The Carter brothers commanded him to rise up and walk, and he did: he got up, walked a mile to Lake George, and got baptized. Soon after, he sold all his property, traveled to Kirtland, Ohio (where most of the Latter-day Saints were living at the time), and gave all his money to the prophet Joseph Smith to help get the church out of debt. Later, he walked all the way to Utah with his family and settled there.

So the next time we went to the Sagamore, I decided to do a little cemetery reconnoitering and see what I could find. In the big Bolton Cemetery down by the lake, I found the grave of John Tanner's first wife and a few of their children who had died in infancy. I wrote down the names and dates and took photos of the tombstones. It may sound a bit creepy to those who think graveyards are scary places, but I had the cozy feeling you get at Thanksgiving, when you are surrounded by people you love and who love you.

There were a couple of other, much smaller cemeteries on the Bolton map I'd gotten; I looked for those next. The smallest was hard to find; it's in a grassy, overgrown field not far from a golf course, easy to miss as you're driving by. But I spotted after about the third try, parked, and got out.

These stones had not been well tended; their writing was much harder to read. But almost immediately I found two that captured my interest. One read:

Dorcas W.
wife of Harvey D. Tanner
died May 2, 1842
aged 25 years 4 mos & 29 days,

and the other read:

Horace W.
son of Harvey and Dorcas W. Tanner
died May 2, 1842
aged 4 years & 5 mos.

I had a different feeling about these two graves: a sense of sadness and loss. How had these two died on the same day in May so long ago? Disease? Fire? Catastrophic accident? I didn't know, but I felt very concerned about these two people.

Call it a hunch, or the whisperings of the Holy Spirit, but I HAD to find out who these people were and if/how they were related to me. I started looking once I got home.

LDS Church records showed that the first graves I'd found at the big cemetery were all relatives whose temple work had been done.

Church records also showed that Harvey had been sealed to his wife Laura Cooledge, whom he married in 1843, and their two children, Dorcas Anna and Morgan Harvey (who has a very interesting story of his own--he married a certain Sarah Eliza PERKINS in 1888!).

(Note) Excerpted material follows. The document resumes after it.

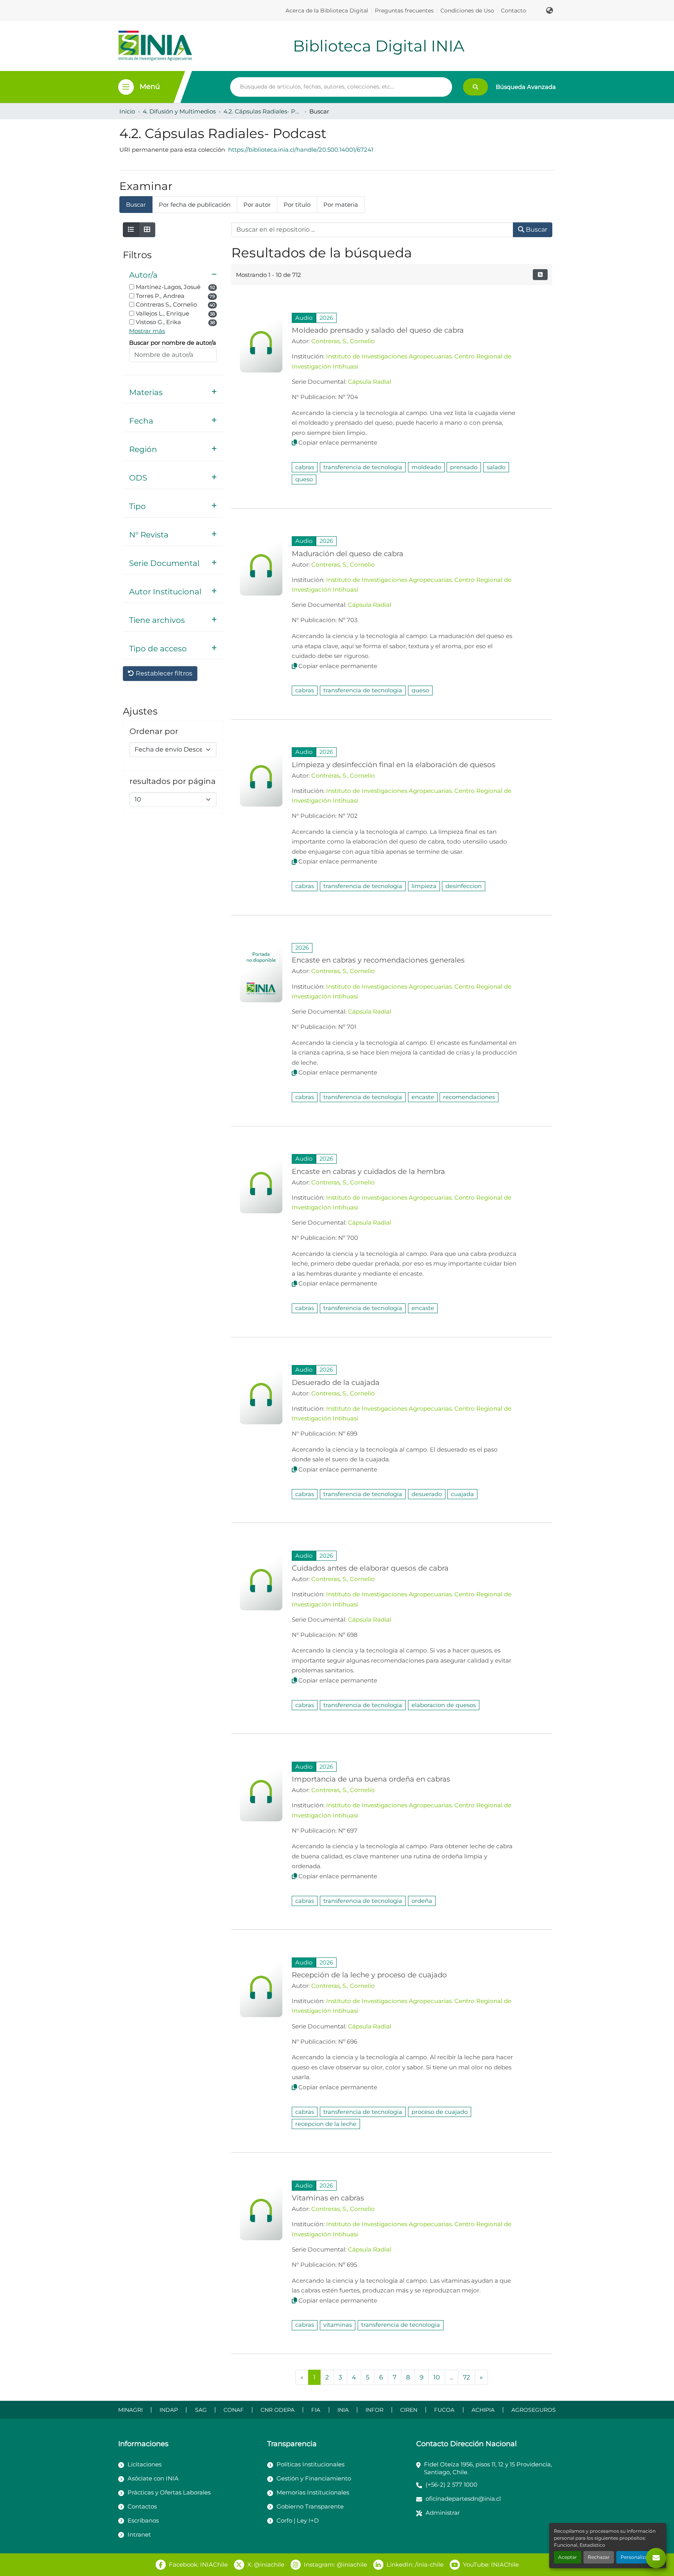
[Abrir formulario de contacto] (656, 2558)
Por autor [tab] (257, 204)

But there was no LDS Church record anywhere of Harvey Dean having an earlier wife and son.

A little digging in census and Warren county records confirmed, though, that Harvey had indeed been married before. I submitted Dorcas's and Horace's information through the Temple Ready program. I did Dorcas's temple work, and then Patrick and I were able to stand in for Harvey and Dorcas when they were sealed and when little Horace was sealed to them.

Later, I found Dorcas's family going back a few generations; I've gotten their temple work done as well.

This was the first time I'd had a confirming witness of what I had been told by a Church patriarch in a special blessing many years earlier. There IS genealogical work in my family lines that only I can do. All the family I know of from this line is out West now. What other relative of mine would have occasion to be up prowling around Lake George while these tombstones were still legible?


I don't know, but I do know that I felt an unmistakable warmth and sense of rightness when Dorcas, my lost girl, was finally reunited with her family.